Plant Talk

Inside The New York Botanical Garden

Tip of the Week: Late-Season Vegetable Planting

Posted in Gardening Tips on September 7 2009, by Sonia Uyterhoeven

Sonia Uyterhoeven is Gardener for Public Education. Join her each weekend for home gardening demonstrations on a variety of topics in the Home Gardening Center.

cabbageWhile many types of gardens are put to bed in the fall, with a little planning the vegetable garden can still grow strong. In the Louise Loeb Vegetable Garden in the Home Gardening Center I practice succession planting and generally have three major planting times during the growing season: late March or early April for early spring crops such as peas; after the last frost date of May 15 (for NYC) for warm season crops; and August to September for cool season crops.

One of the easiest vegetable crops to grow in the fall is lettuce. In the spring my harvest is plentiful, and I grow enough lettuce to feed the local family of rabbits and myself. Most lettuces start to suffer in the heat of summer and many bolt or perform poorly unless they are grown in part shade. The end of August gives you another opportunity to grow your own greens.

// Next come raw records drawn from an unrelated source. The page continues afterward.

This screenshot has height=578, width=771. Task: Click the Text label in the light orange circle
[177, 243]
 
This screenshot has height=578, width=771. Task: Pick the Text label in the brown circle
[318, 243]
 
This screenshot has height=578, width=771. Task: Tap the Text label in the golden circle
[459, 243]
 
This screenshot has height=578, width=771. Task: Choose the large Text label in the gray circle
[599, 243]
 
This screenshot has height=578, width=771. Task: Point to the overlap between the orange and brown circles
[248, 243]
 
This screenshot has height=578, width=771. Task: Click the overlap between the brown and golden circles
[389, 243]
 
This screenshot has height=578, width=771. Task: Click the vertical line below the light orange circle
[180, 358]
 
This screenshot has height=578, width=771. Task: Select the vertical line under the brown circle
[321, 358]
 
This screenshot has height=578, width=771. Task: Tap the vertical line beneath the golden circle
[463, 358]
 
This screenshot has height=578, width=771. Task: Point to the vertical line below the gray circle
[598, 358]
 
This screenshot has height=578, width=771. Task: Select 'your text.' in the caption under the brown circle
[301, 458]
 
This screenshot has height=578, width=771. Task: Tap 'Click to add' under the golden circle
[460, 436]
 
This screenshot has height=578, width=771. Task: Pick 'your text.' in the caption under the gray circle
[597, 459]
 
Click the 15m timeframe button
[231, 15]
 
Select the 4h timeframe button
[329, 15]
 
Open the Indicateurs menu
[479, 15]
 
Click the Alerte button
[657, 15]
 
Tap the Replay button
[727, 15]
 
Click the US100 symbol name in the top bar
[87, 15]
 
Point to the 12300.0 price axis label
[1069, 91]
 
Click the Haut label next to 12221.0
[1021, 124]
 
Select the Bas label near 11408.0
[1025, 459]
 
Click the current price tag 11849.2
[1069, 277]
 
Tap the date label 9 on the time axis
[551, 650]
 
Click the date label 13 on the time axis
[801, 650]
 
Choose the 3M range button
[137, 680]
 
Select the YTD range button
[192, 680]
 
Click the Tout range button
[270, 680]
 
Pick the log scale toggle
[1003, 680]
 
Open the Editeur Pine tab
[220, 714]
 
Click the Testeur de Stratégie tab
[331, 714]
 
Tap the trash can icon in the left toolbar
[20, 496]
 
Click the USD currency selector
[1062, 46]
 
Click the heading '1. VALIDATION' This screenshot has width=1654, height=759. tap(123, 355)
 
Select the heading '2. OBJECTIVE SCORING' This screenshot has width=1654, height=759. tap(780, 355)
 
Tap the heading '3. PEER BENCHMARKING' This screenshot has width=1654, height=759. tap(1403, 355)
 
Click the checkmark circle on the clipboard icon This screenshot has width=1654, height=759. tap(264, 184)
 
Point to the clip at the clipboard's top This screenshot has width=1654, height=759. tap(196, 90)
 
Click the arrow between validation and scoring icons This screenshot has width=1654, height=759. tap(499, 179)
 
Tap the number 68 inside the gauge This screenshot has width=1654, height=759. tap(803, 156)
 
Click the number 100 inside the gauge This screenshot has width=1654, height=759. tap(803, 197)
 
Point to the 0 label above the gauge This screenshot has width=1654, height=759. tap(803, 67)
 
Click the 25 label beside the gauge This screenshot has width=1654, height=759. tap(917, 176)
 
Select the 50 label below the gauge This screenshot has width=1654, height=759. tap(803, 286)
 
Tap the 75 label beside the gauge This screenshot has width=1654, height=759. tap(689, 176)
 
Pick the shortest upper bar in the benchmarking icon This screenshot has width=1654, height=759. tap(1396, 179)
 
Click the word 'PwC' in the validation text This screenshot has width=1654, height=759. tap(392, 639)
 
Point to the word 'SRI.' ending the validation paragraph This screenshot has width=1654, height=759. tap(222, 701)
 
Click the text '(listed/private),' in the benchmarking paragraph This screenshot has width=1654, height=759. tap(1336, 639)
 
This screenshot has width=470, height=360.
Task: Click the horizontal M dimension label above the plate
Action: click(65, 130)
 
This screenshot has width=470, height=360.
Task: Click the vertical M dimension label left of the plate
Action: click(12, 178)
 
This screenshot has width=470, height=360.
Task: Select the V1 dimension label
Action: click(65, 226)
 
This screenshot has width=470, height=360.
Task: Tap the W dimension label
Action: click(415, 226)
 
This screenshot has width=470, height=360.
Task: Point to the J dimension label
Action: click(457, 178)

Asian greens such as mizuna (Brassica rapa var. nipposinica), tat soi (Brassica rapa var. rosularis), and mustard greens (Brassica juncea) are a good option for a late harvest. They come up quickly and can be harvested before they reach maturity.

Loose-leaf lettuces (Lactuca sativa) and mesclun mixes also fare well at this time of year. Not only do they offer a fast and easy late harvest, they also provide some beautiful color in the late-season garden. ‘Forellenschluss’ is a loose-leafed heirloom romaine lettuce that has wonderful red speckles on a green background. ‘Red Ridinghood’ is a Boston-type lettuce that withstands light frosts. Its green leaves are dipped with red.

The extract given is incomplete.